I've been trying to move to OSM but so far i haven't found any usable alternative that actually gets and has good coverage of Japanese addresses in Kanji/hiragana as well as romaji. Apple Maps is way behind Google here (and I find Apple Maps otherwise quite usable in Europe).

Apart from in-car navigators (with terrible UI, at least the ones I tried so far) I'm not aware of even domestic alternatives that are usable. All my Japanese friends use Google Maps.


You might want to explore https://www.navitime.co.jp/

IMO, best dataset at the expense of a very Japanese-style UI.


It's interesting to hear that. Here in the UK I find GMaps way better than Apple maps in a number of ways. Apple maps has a frustrating habit of sending you to anything but the proper entrance to large venues or places of interest, it's become something of a running joke with my wife who insists on using it when driving.
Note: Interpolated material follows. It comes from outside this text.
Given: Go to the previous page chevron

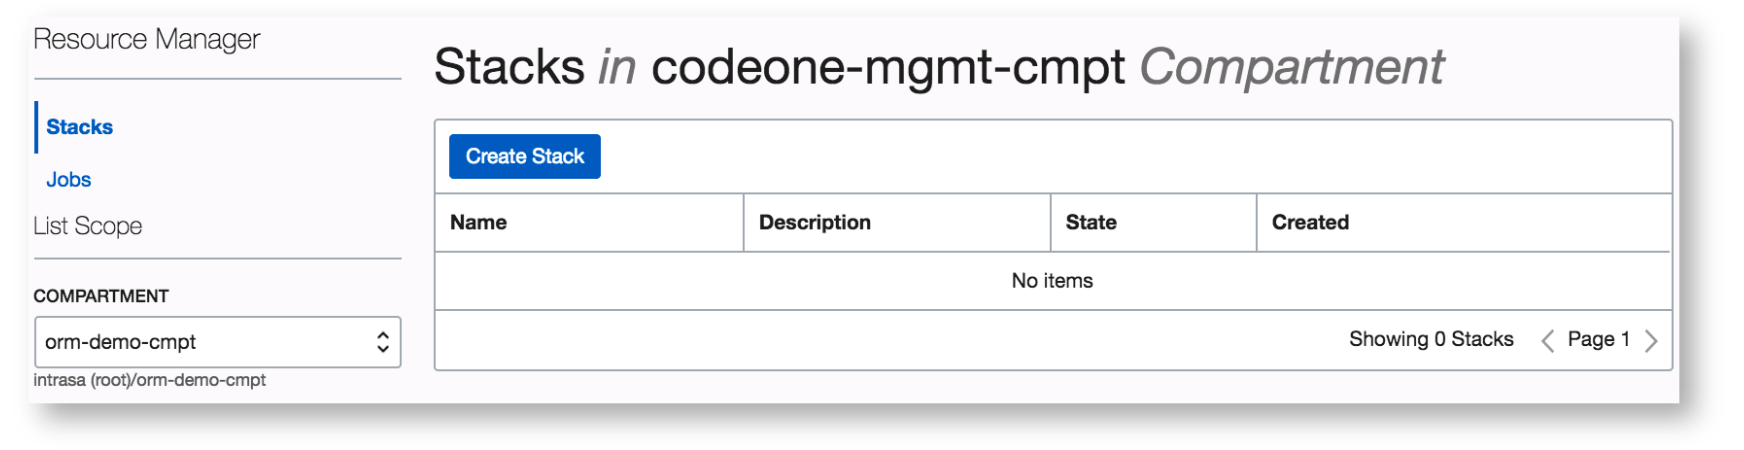Looking at the screenshot, I should click(x=1547, y=341).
It goes to show how these companies are much less monolithic than we might sometimes assume.


I assume you’re talking about driving. To me Google Maps has worked well when walking around Tokyo, particularly when finding small, hole in the wall ramen shops off the beaten path. I haven’t used it in the city for driving but it’s worked well when going to rural onsen locations. And I prefer it to the rental car’s built in navigation system (which is almost always a Nissan Note).

There is one time it really screwed up. I like walking along those micro streets, lots of interesting stuff to see in neighborhoods. My wife and I were pushing out baby in a stroller and Google maps route sent us along a path that included a giant steep flight of stairs! It wasn’t a big deal by there was no mention that the rout would be in accessible to people who couldn’t climb stairs.


I found Google Maps worse than Apple Maps in both Japan and South Korea, it's kind of crazy that's the case given that Google has had such a lead. It makes me wonder whether Google is investing much into these products anymore.


How do you make Apple maps work with kanji and romaji addresses at the same time? Half the time I'm driving somewhere, I have to painstakingly translate addresses before the search finds it (and even that's not 100%)


Utter rubbish with public transport too. Quite often it will suggest the slowest lines to a destination.